Methods: A total of 746 patients with breast lesions were enrolled in this retrospective study. Two DLR models based on US images and clinical variables were developed to conduct breast lesion risk re-stratification as BI-RADS 3 or lower and BI-RADS 4A or higher (DLR_LH), while simultaneously identifying BI-RADS 4A lesions with low malignancy probabilities to avoid unnecessary biopsy (DLR_BM). A three-round reader study with a two-stage artificial intelligence (AI)-assisted diagnosis process was performed to verify the assistive capability and practical benefits of the models in clinical applications.
Results: The DLR_LH model achieved areas under the receiver operating characteristic curve (AUCs) of 0.963 and 0.889 with sensitivities of 92.0% and 83.3%, in the internal and external validation cohorts, respectively.

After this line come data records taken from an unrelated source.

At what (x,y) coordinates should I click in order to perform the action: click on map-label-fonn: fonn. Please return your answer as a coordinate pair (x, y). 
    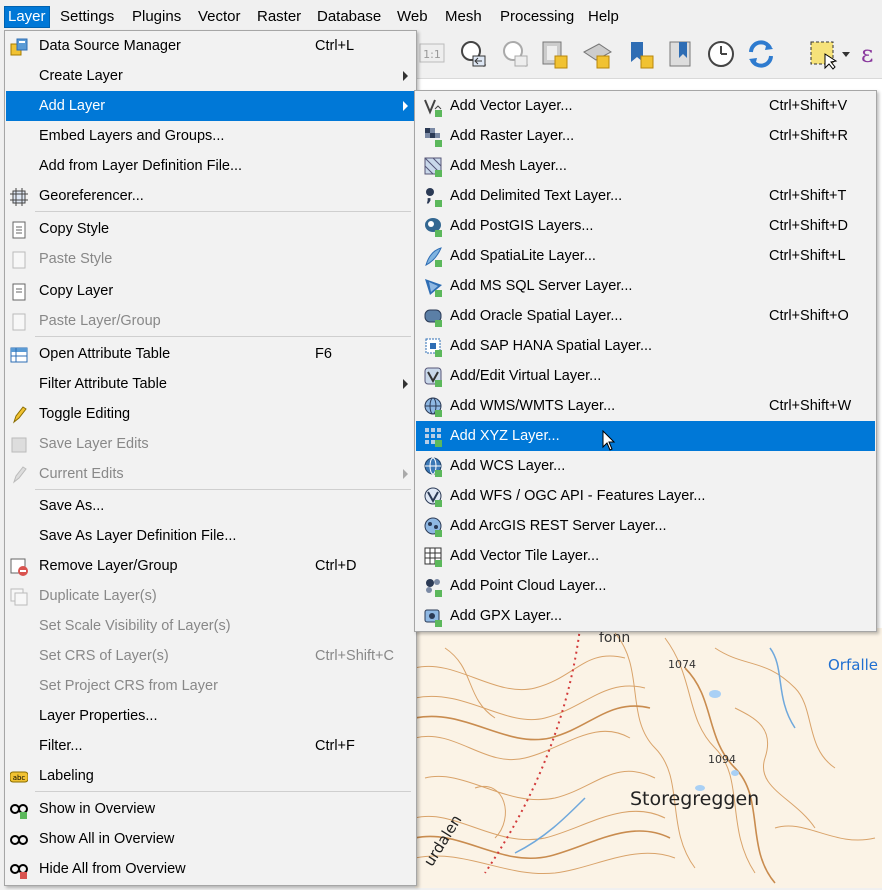
    Looking at the image, I should click on (615, 638).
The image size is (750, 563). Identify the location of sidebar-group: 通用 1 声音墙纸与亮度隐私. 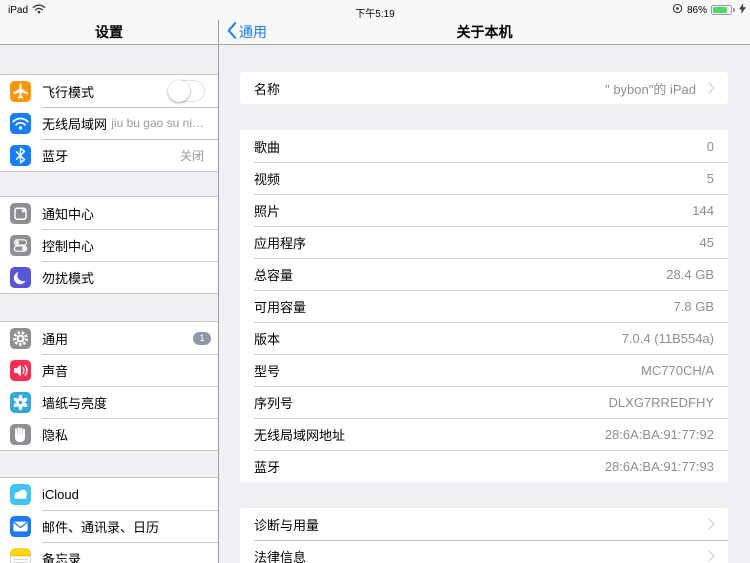
(109, 386).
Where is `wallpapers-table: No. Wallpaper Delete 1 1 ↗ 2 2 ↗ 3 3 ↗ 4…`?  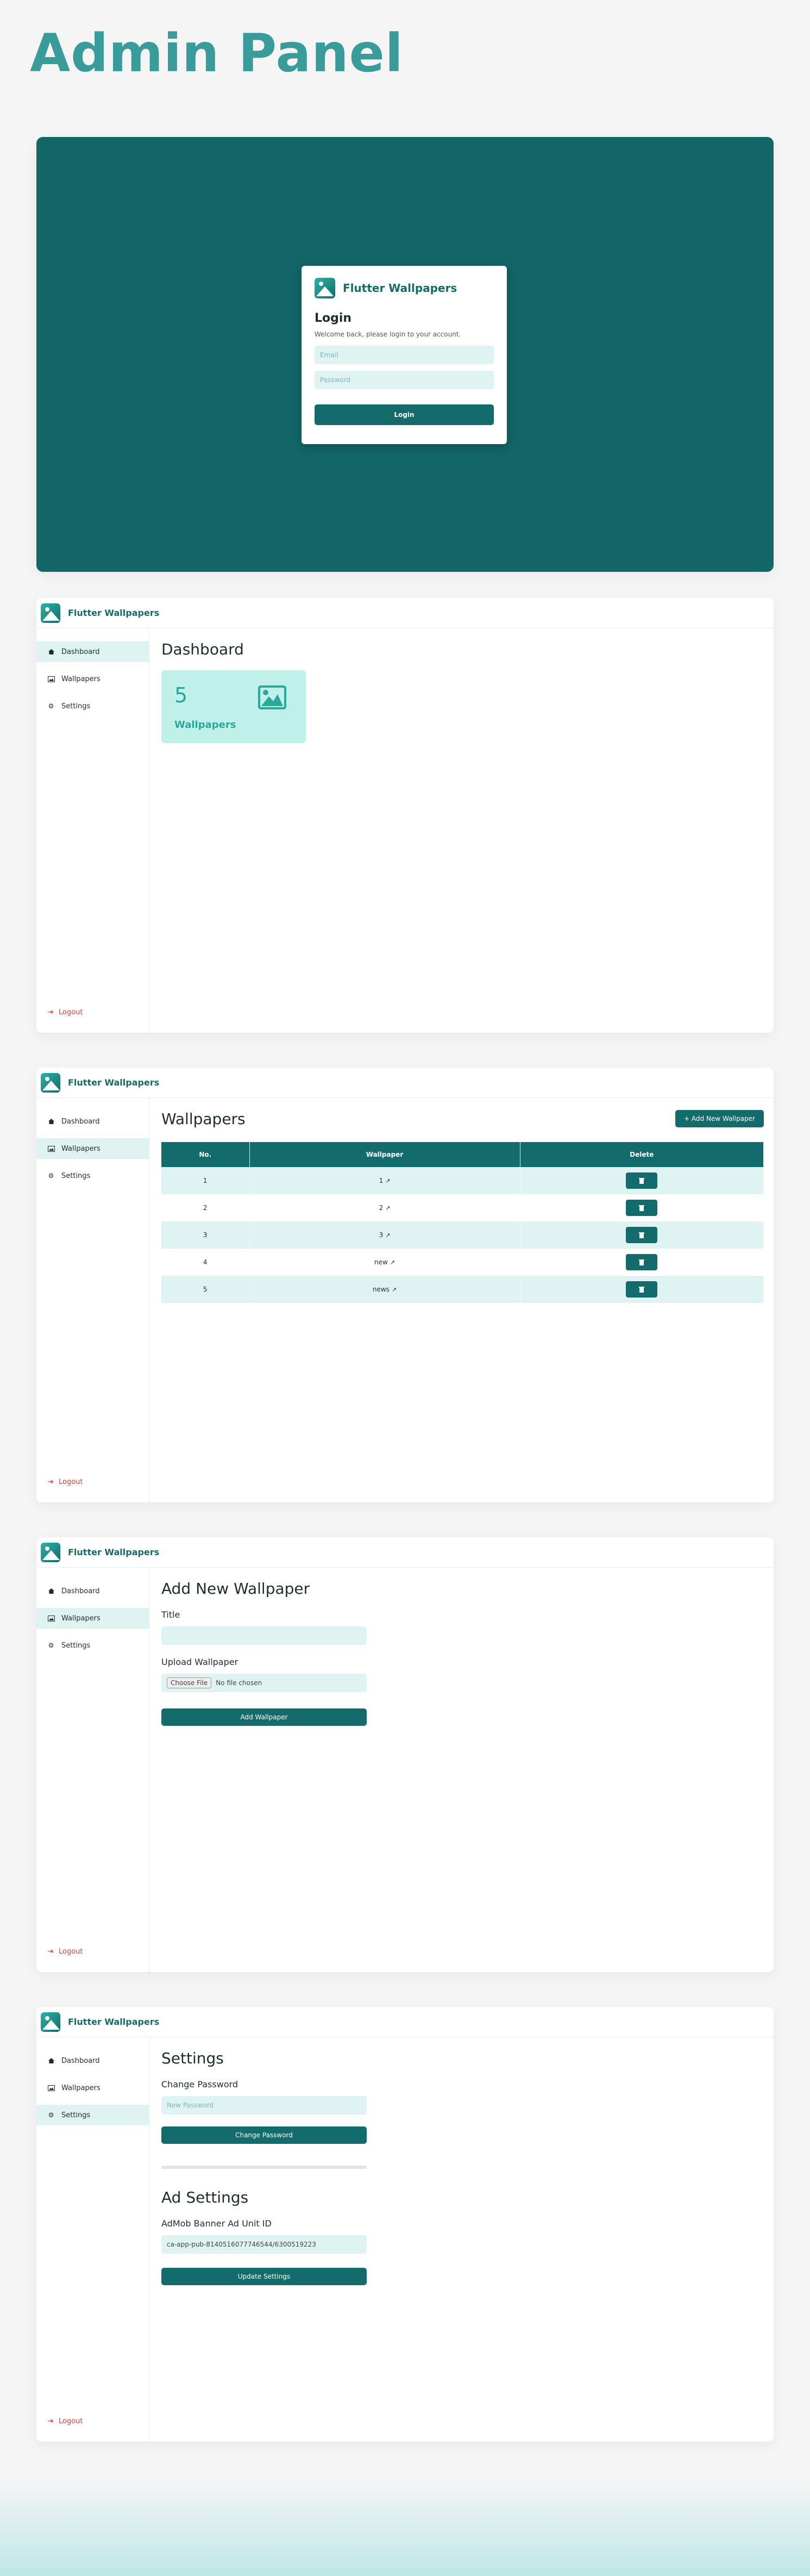
wallpapers-table: No. Wallpaper Delete 1 1 ↗ 2 2 ↗ 3 3 ↗ 4… is located at coordinates (462, 1222).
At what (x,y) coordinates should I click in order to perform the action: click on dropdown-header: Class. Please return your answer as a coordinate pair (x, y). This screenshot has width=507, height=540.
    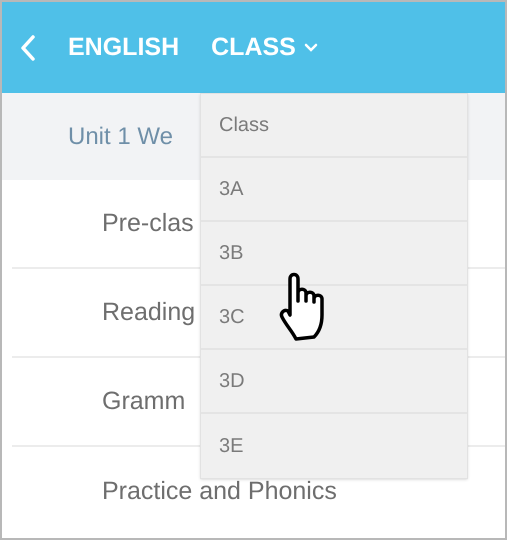
    Looking at the image, I should click on (334, 126).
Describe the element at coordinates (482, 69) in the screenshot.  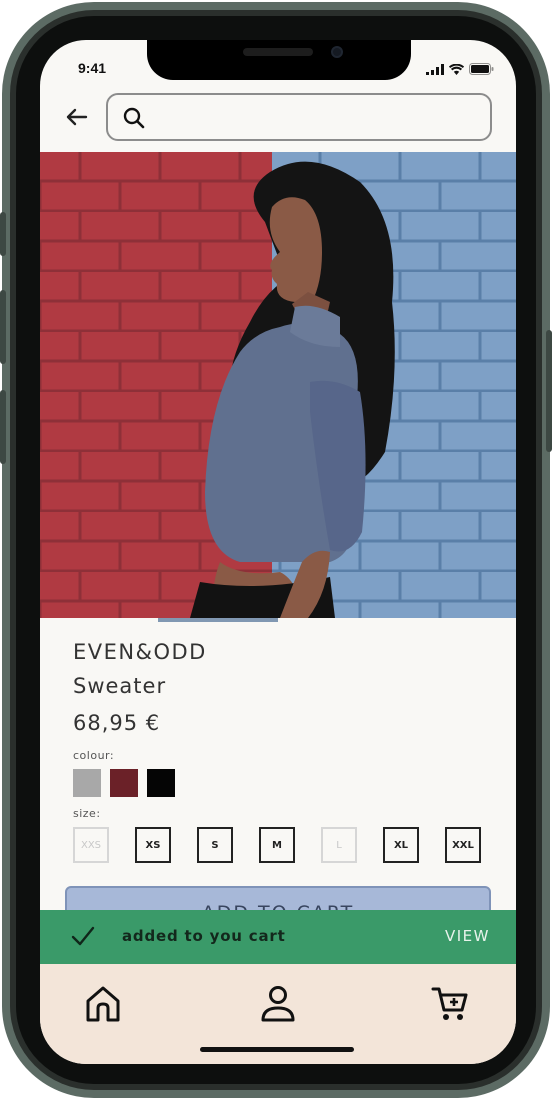
I see `battery-icon` at that location.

The DLR_BM model exhibited AUCs of 0.977 and 0.942, with sensitivities of 94.1% and 86.4%, respectively. Both models were evaluated using integrated features of US images and clinical variables. Ultimately, 27.7% of BI-RADS 4A lesions avoided unnecessary biopsies. In the three-round reader study, all readers achieved significantly higher diagnostic accuracy and specificity, while maintaining outstanding sensitivity comparable to human experts, both before and after model assistance (P<0.05). These findings demonstrate the positive impact of the DLR models in assisting radiologists to enhance their diagnostic capabilities.
Conclusions: The models performed well in breast US imaging interpretation and BI-RADS risk re-stratification, and demonstrated potential in reducing unnecessary biopsies of BI-RADS 4A lesions, indicating the promising applicability of the DLR models in clinical diagnosis.